A complete implementation of Word2Vec with both CBOW and Skip-gram models using Numba CUDA for GPU acceleration. This implementation includes Hierarchical Softmax (HS), Negative Sampling (NS), Exponential Table optimization, and Phrase Detection.
- Two Models: Complete implementations of both CBOW and Skip-gram architectures
- GPU Acceleration: Uses Numba CUDA for fast training on GPU
- Multiple Training Methods:
- Negative Sampling (NS) only
- Hierarchical Softmax (HS) only
- Datasets Support:
- Text8 corpus (~17M words)
- WMT14/WMT15 News corpus (combines 2012-2014, up to 800M+ words)

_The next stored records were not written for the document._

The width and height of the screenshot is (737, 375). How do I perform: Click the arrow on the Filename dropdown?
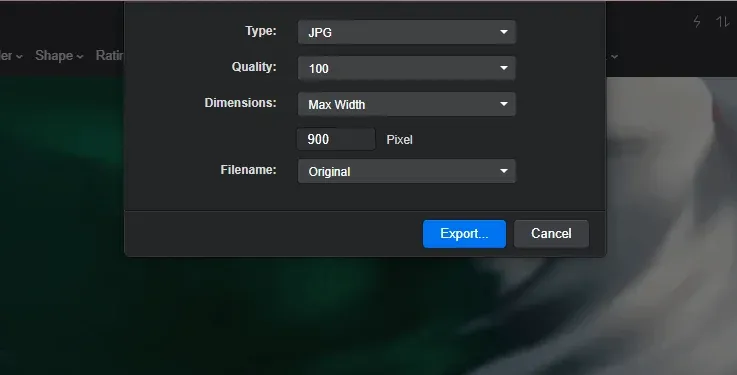(504, 171)
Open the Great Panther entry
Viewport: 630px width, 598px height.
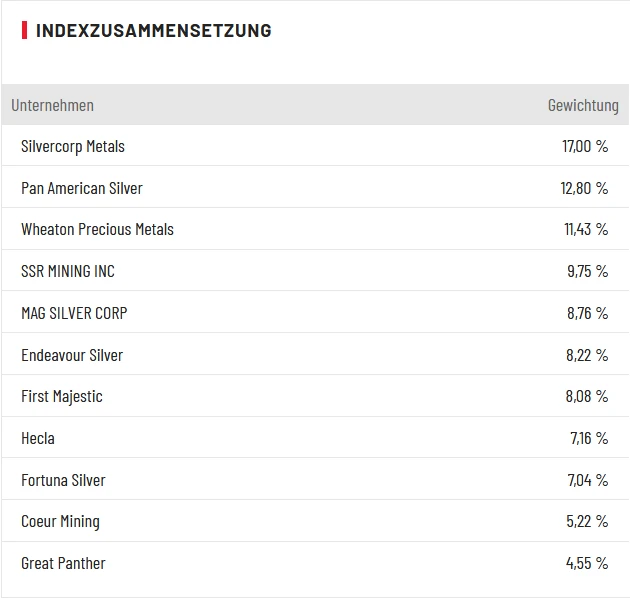[63, 563]
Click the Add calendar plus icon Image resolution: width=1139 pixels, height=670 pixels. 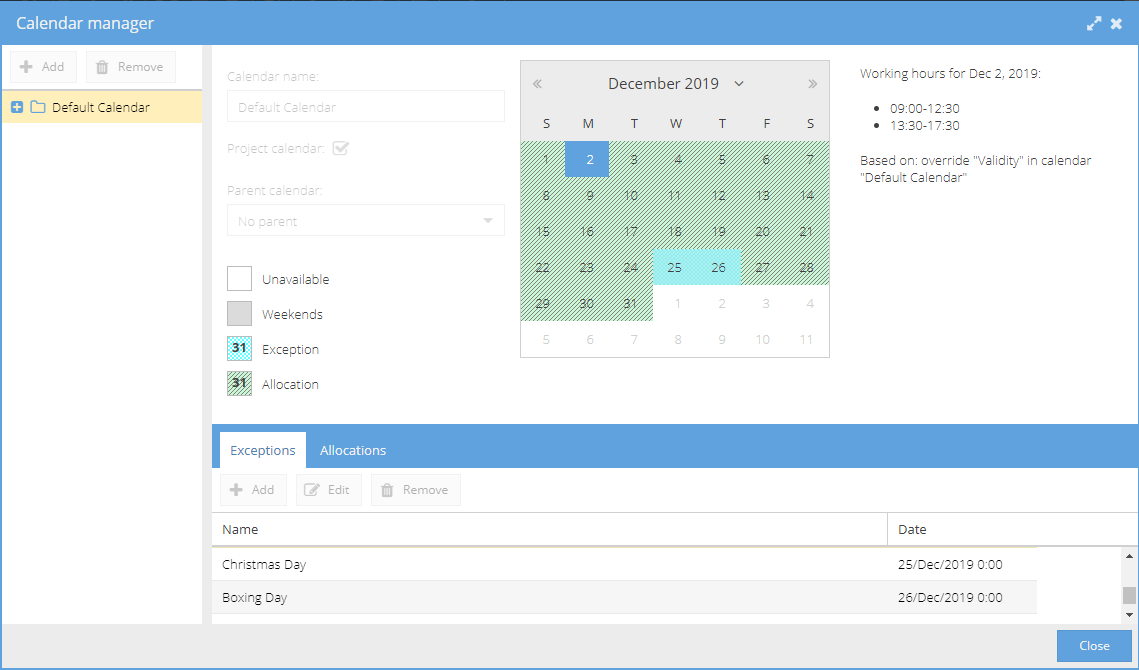click(x=26, y=66)
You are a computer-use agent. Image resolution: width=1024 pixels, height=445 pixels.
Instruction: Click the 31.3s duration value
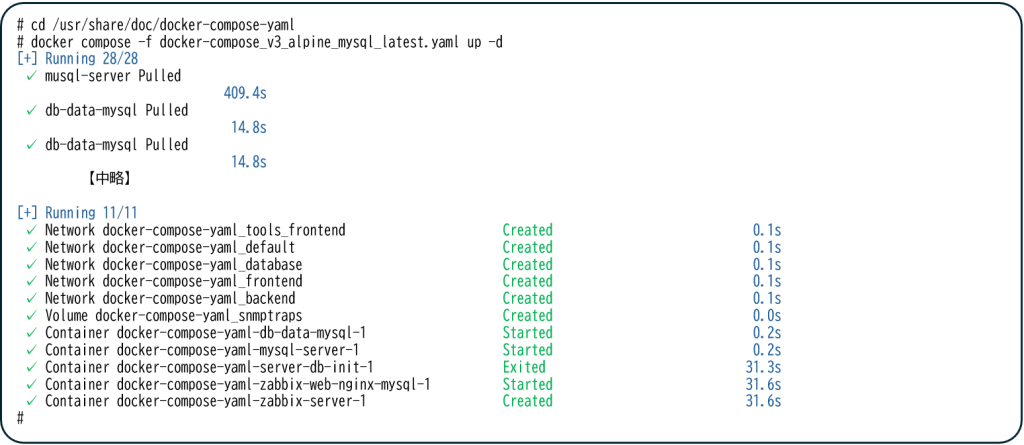[x=763, y=367]
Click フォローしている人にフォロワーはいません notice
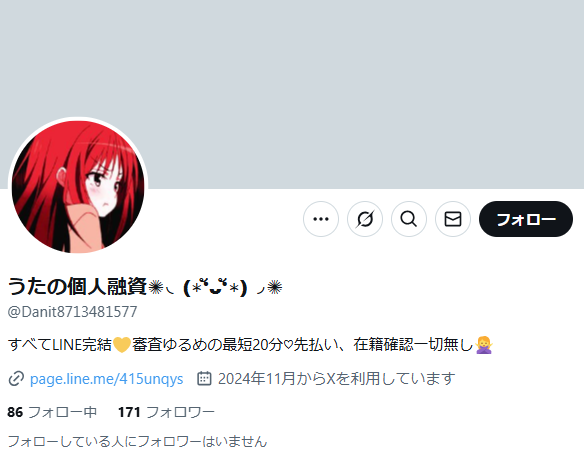584x468 pixels. (x=137, y=442)
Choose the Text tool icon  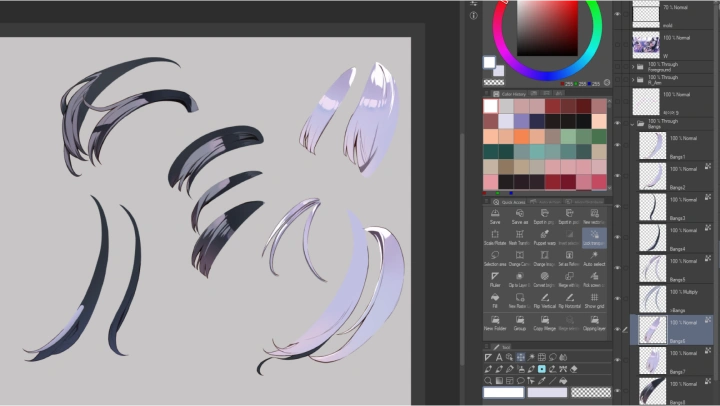tap(499, 357)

- Phrase Detection: Automatic phrase detection (e.g., "new york" → "new_york")
- Learning Rate Decay: Linear learning rate decay within each epoch (as per original word2vec.c)
- Vocabulary Caching: Efficient vocabulary building with caching mechanism
- Evaluation: Word analogy test and similarity metrics
- Interactive Menu: User-friendly command-line interface
- Selective Training: Option to train only Skip-gram or only CBOW
Based on the original Word2Vec paper by Mikolov et al. (2013):
- Skip-gram: Predicts context words from center word
- CBOW: Predicts center word from context words
- Negative Sampling: Efficient training with negative samples (k=5)
- Hierarchical Softmax: Huffman tree-based efficient word prediction
- Subsampling: Reduces frequent words to improve quality
- Exponential Table: Precomputed sigmoid values for faster training
- Linear LR Decay: Learning rate decreases linearly within each epoch
- Python 3.8+
- CUDA-capable GPU (T4 recommended for Colab)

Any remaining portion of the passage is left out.